Closed ChristopherA closed 5 years ago
What other teams or communities besides Trezor are committed to standardizing a Shamir Secret Sharing Scheme?
So far none, but I would expect that all hardware wallets would follow the suit like they did in the past with BIP39.
Where do you want to hold discussions on this?
Both mailing list and github issues are fine.
to have a birthday in the seed
They might make sense for lightning and/or SPV nodes, but not for Trezor. We anticipate this standard to be used 10-20+ years into the future and for timespan like this, storing birthday is very small optimization. It also leaks information, which user might want to keep private.
Wordlist is yet to be defined by @onvej-sl and @andrewkozlik, so I let them to have a look at your wordlist efforts.
Base Zero is very interested in this, but for key backup purposes only. We don't see SSS as suitable for storing value without a multisig layer, because there is a single point of security failure at the point of reassembly. We currently have our own solution, but would prefer to follow a standard.
Regarding the wordlist:
The main purpose of the scheme under consideration is to create long-term backups of the master secret which will usually be needed only if the device holding the master secret is destroyed or the user wishes to migrate to another device. Memorability of the mnemonic is therefore not our main objective as there are probably few people who would be able to memorize such a mnemonic for a period of, say, several years if they are not required to recall it on a regular basis. Nevertheless, we will look at your wordlists and see what we can do in this regard. Our main objective is to make the words in the wordlist sufficiently different from each other in terms of pronunciation and edit distance including readability issues, such as "cl" <-> "d", because the mnemonics are expected to be hand-written down on a piece of paper. Another criterion is easy entry (all words begin with a unique 4-letter prefix). We are also focusing on selecting common English words, but we hadn't considered difficulty of pronunciation for non-native speakers. We will add that to our criteria.
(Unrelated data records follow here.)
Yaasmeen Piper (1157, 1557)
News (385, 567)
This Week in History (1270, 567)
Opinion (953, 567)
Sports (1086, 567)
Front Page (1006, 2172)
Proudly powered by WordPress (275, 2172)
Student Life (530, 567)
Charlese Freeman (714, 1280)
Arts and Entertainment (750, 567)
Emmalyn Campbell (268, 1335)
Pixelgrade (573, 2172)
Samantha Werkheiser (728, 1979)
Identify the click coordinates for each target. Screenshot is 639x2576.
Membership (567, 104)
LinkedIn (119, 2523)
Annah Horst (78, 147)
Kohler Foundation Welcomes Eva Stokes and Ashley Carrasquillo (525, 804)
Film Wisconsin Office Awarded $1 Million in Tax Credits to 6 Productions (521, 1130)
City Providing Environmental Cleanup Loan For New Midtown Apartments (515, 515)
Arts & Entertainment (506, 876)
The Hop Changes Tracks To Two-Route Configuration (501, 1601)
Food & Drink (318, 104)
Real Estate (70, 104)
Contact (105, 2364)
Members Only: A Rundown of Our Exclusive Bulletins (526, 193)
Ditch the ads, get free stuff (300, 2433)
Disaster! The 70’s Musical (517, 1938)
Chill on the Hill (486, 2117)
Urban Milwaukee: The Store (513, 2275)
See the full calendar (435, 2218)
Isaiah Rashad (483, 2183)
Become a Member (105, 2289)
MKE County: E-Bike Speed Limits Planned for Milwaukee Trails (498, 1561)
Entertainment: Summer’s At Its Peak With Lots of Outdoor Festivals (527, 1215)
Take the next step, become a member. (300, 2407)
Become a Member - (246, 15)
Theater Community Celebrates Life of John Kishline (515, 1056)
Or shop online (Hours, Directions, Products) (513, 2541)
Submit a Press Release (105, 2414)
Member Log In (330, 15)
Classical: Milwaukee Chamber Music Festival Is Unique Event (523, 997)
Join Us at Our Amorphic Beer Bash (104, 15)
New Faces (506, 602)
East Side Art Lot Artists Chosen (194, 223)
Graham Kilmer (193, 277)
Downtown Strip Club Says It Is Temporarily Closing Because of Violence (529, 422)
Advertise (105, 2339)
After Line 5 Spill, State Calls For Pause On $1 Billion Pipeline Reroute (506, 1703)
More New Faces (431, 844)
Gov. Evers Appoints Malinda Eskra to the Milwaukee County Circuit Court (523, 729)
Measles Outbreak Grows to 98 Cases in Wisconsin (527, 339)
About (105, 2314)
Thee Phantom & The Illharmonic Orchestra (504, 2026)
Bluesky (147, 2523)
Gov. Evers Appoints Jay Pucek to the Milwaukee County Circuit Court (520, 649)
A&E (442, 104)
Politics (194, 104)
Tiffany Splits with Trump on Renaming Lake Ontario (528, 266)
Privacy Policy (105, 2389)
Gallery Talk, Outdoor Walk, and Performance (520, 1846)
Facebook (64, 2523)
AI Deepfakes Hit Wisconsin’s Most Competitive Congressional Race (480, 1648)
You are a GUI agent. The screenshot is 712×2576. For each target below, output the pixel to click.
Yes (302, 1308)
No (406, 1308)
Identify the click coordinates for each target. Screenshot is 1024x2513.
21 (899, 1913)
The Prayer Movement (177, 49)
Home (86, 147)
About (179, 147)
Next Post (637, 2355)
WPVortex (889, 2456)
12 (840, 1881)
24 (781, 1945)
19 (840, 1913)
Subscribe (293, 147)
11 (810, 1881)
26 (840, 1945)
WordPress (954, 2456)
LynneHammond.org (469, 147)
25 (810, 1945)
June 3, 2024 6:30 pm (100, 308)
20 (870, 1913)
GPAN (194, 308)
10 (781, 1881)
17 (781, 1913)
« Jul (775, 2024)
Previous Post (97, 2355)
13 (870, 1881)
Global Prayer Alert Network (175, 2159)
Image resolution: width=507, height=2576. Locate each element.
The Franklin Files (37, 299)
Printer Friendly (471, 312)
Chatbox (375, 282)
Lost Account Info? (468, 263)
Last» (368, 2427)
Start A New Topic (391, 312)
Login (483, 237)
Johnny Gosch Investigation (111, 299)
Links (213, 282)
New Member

I think the iambic pentameter poetry would be a marvelous tool for generating good passphrases, since these are intended to be remembered and not written down.
Regarding attack vectors:
The assumption is that the mnemonics will be entered directly into a trusted device, which will compute the master secret. If some of the mnemonics are transmitted over an insecure channel, e.g. via a wiretapped telephone to the person entering them into the trusted device, then this alone does not compromise the confidentiality of the master secret. Firstly, at least T shares are required to reconstruct the pre-master secret, any T-1 or fewer shares do not reveal any information. Secondly, even if T shares are compromised, then there is still the passphrase to protect the master secret.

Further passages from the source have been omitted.